*DESCRIPTION OF THE TASK*:
Could you find every line in the entries below that holds the word "computer" and copy it?

*DATA SHOWN*:
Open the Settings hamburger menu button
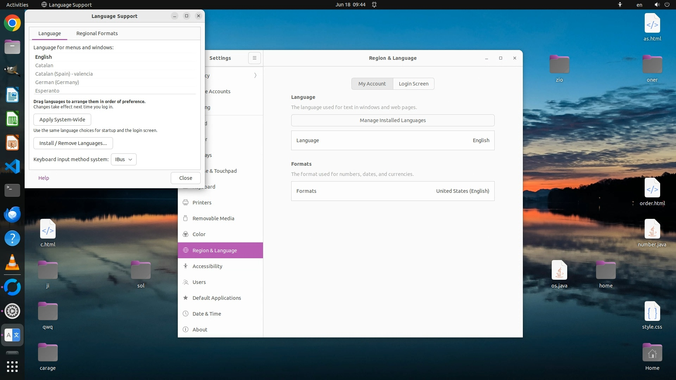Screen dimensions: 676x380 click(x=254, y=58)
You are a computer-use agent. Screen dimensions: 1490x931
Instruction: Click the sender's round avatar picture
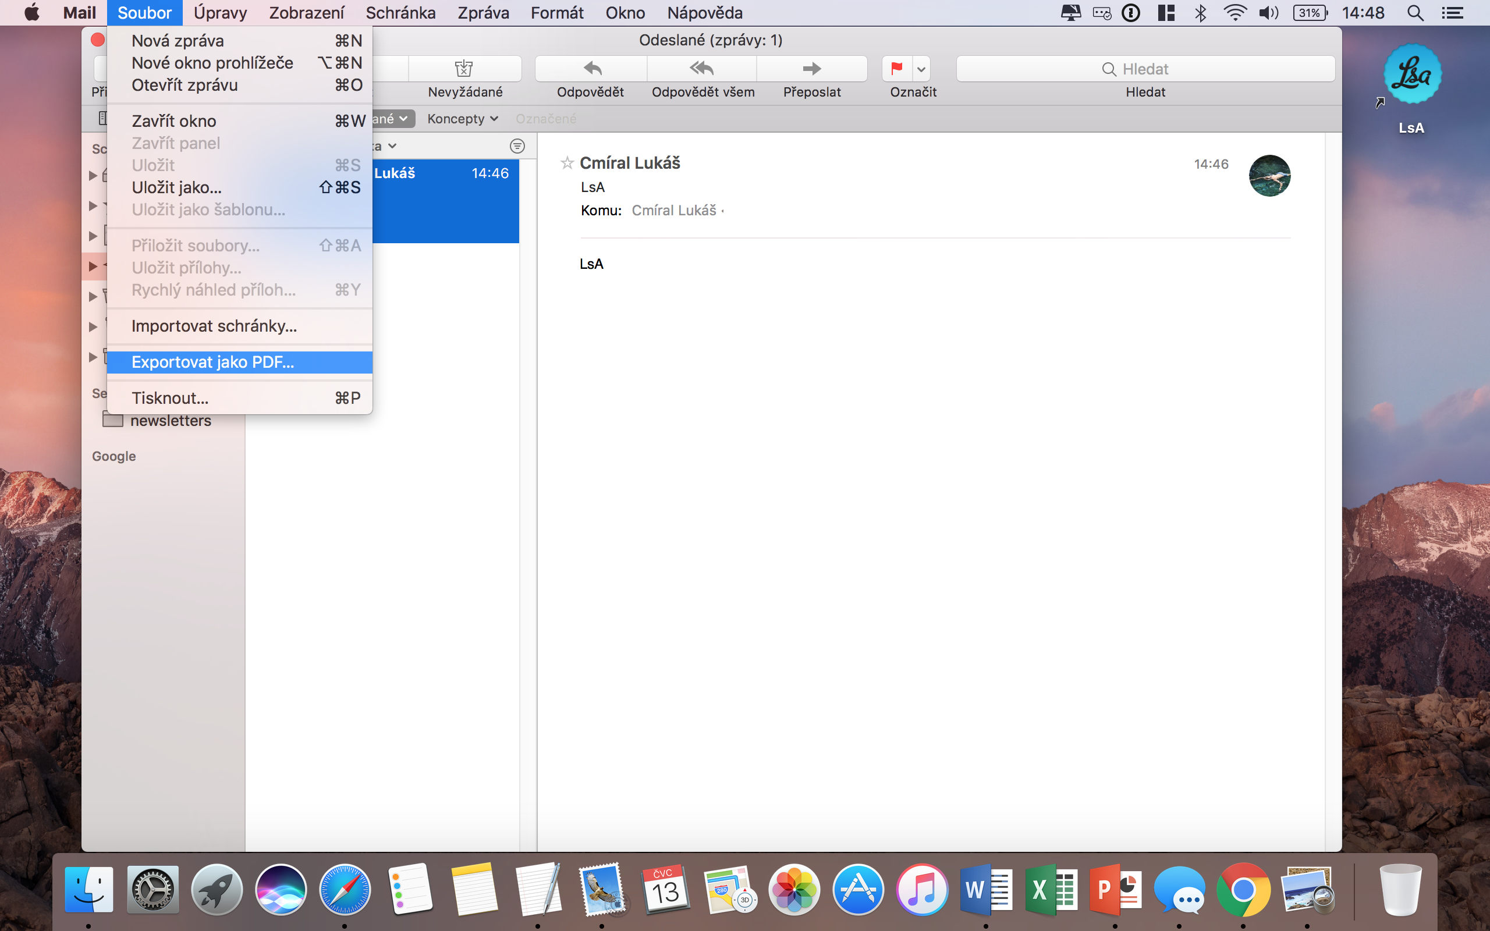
...
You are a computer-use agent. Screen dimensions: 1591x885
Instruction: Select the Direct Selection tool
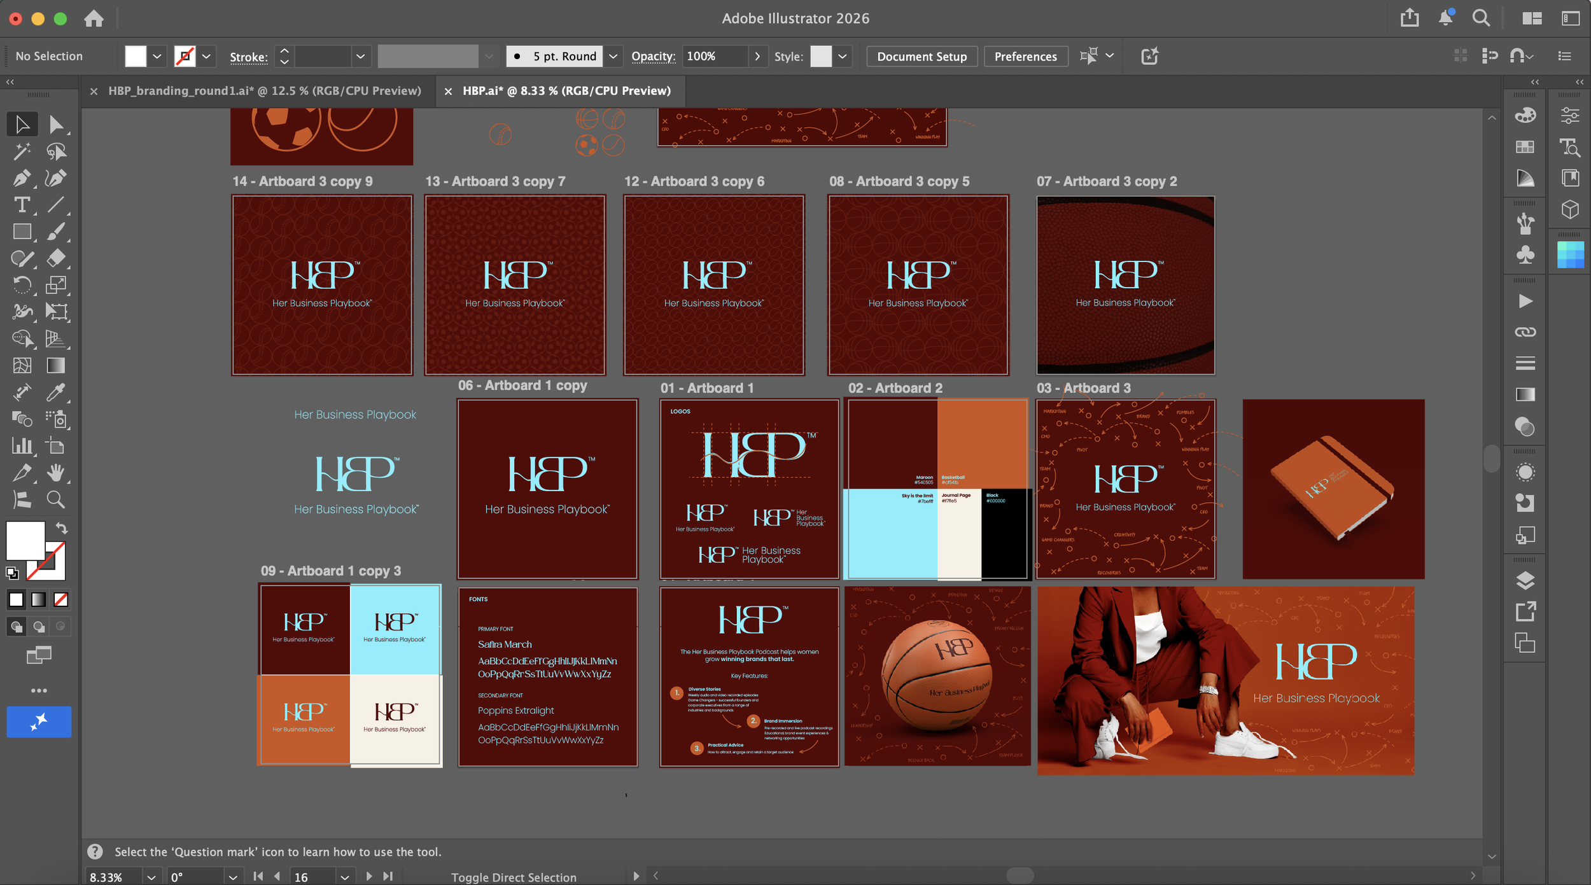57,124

*SOLVED PROBLEM*:
You are a computer-use agent. Screen dimensions: 1490x931
You are a computer-use agent. Screen dimensions: 1591x885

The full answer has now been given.